#### Requirements
Copy all of the records below line for line, without changing anything.

* BEGIN *

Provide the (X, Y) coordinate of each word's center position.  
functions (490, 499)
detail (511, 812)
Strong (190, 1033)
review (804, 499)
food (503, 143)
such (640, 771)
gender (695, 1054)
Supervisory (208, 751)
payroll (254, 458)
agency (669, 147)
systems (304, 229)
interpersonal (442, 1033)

* END *

#### Exercise solution
Provide the (X, Y) coordinate of each word's center position.  
functions (490, 499)
detail (511, 812)
Strong (190, 1033)
review (804, 499)
food (503, 143)
such (640, 771)
gender (695, 1054)
Supervisory (208, 751)
payroll (254, 458)
agency (669, 147)
systems (304, 229)
interpersonal (442, 1033)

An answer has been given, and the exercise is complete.